Vous avez écrit et réalisé les adaptations cinématographiques de vos livres Terre et Cendres et Syngué sabour. Comment en êtes-vous venu à porter à l’écran ce roman dont vous n’êtes pas l’auteur ?
• A. R. Des producteurs m’ont contacté, sans connaître tous les éléments dont je vous ai parlé. Au début, j’ai hésité, car je ne pensais pas transposer l’oeuvre littéraire de quelqu’un d’autre, ni m’intéresser à une autre culture, pour les besoins d’un film. Je me suis alors rendu là-bas pour comprendre l’âme des lieux, et j’ai découvert un pays loin de ce qui j’imaginais. Je me devais de me lancer dans l’aventure de ce film et, pour cela, j’ai choisi une scénariste d’origine sénégalaise – dont j’étais le parrain quand elle faisait ses études à la Fémis –, Ramata-Toulaye Sy, qui connaissait mieux que moi ce continent, avec toutes ses subtilités, ses langues, les gestes de ceux qui y vivent, leurs regards, aussi.
Quelles sont les principales transformations narratives apportées ?
• A.R. J’ai tout d’abord compris qu’il fallait surtout retenir la seconde moitié du roman. De deux ou trois personnages tirés du livre, je n’en ai composé qu’un seul. Je voulais aussi prendre une certaine distance par rapport à l’oeuvre originale, car Notre-Dame du Nil est un livre pour partie autobiographique. S’emparer de la vie de quelqu’un, c’est compliqué. S’il m’a fallu réunir un maximum de documentation pour parler des prémices du génocide, j’ai surtout cherché à entrer dans l’imaginaire de Scholastique Mukasonga et du peuple rwandais. Enfin, je souhaitais également proposer une trame narrative différente des modèles occidentaux traditionnels, qui reposent sur des schémas comme l’ascension et la chute, ou la perte de l’innocence suivie de la rédemption.
En quoi situer l’action de votre film dans un lieu clos est-il un bon moyen pour parler plus généralement du destin d’un pays ?

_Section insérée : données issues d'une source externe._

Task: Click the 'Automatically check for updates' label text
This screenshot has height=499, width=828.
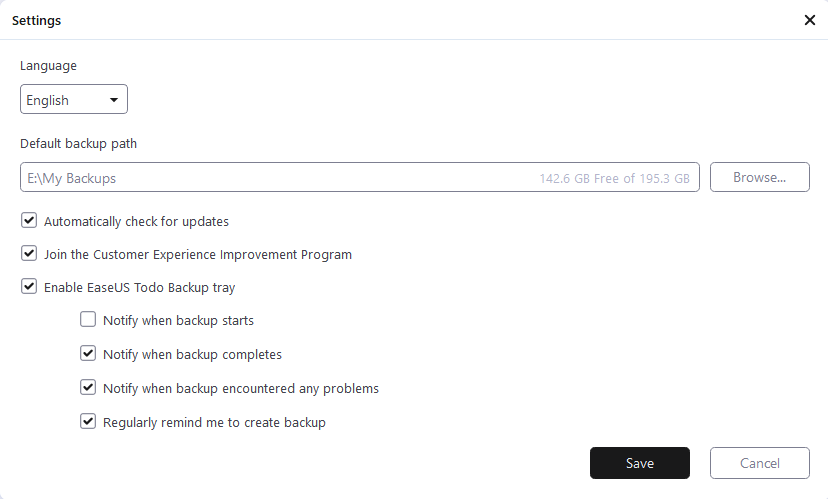Action: (x=136, y=221)
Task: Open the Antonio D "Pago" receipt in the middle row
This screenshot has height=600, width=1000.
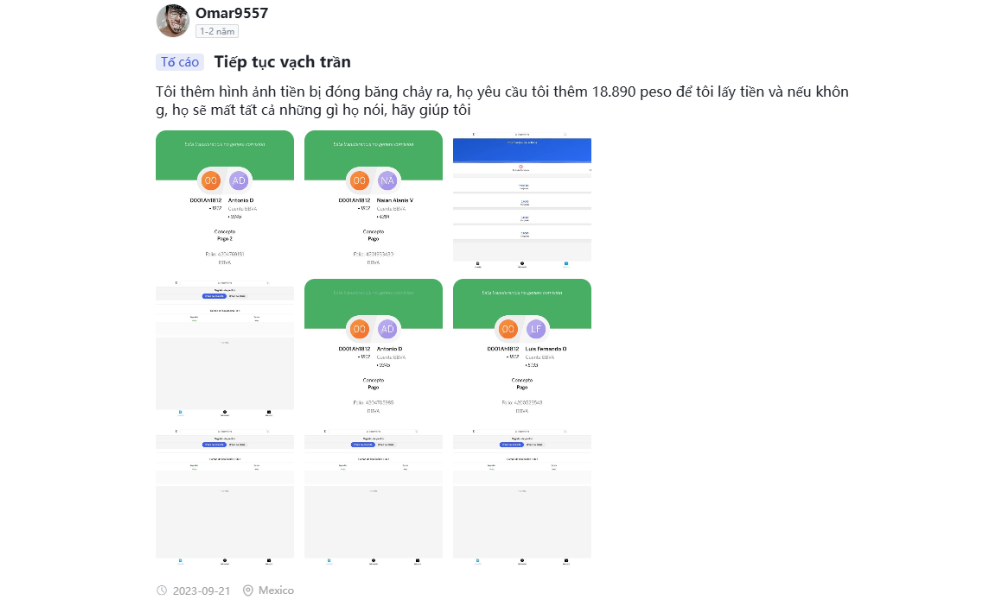Action: coord(373,345)
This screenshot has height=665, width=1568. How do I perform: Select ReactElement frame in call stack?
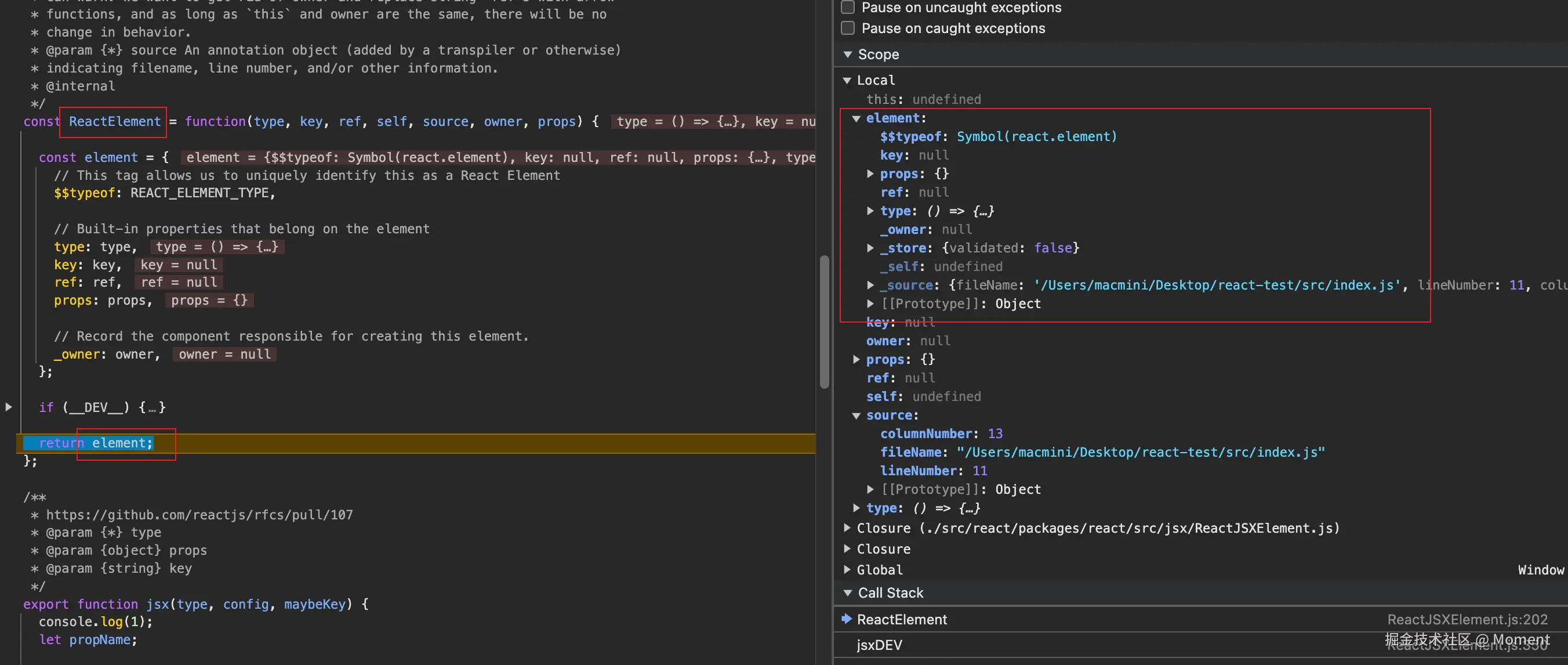902,619
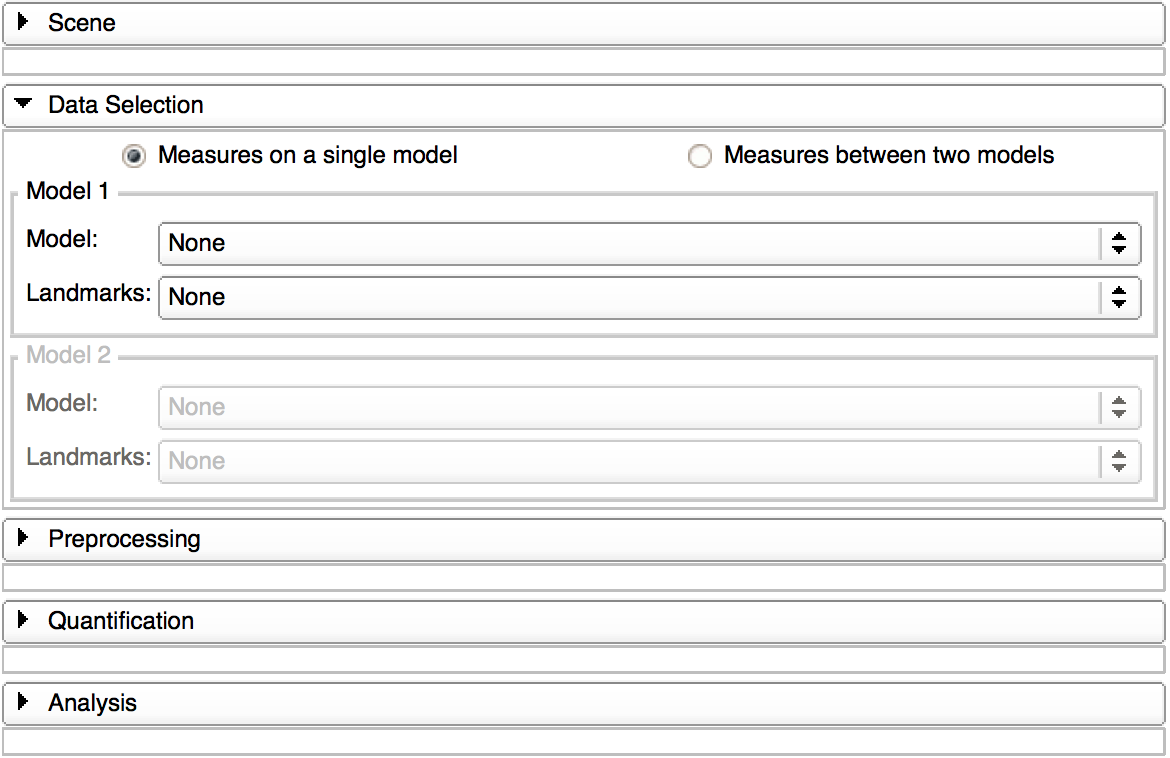The height and width of the screenshot is (758, 1170).
Task: Click the triangle arrow next to Preprocessing
Action: 24,539
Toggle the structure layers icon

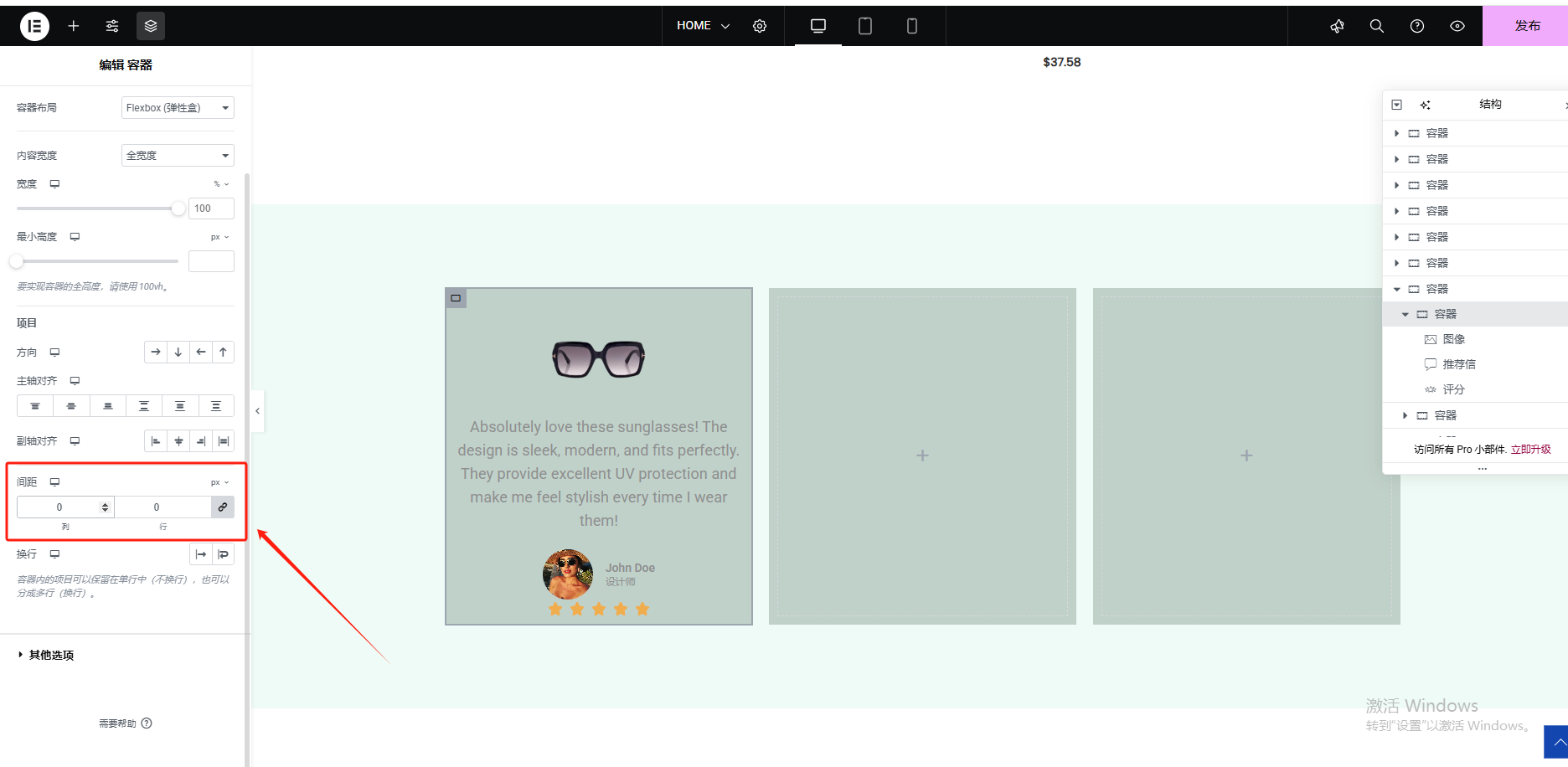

• A.R. Nous sommes ici dans un lieu d’élite. Or, dans un pays comme le Rwanda, le peuple ne pèse pas grand-chose. Le destin collectif est avant tout celui prédéterminé par les technocrates, les élites – mais bon, c’est aussi la même chose ailleurs [rires]. Toutes les adolescentes que je montre ressemblent en fait à celles qui, partout dans le monde, sont promises à un bel avenir. L’une rêve de devenir actrice, une autre pense avant tout à son diplôme, etc. Mais il y a la religion, le colonialisme et la montée des rivalités, des haines. Justement, si on a beaucoup de moyens d’exprimer l’amour, nous en avons beaucoup moins pour signifier la haine…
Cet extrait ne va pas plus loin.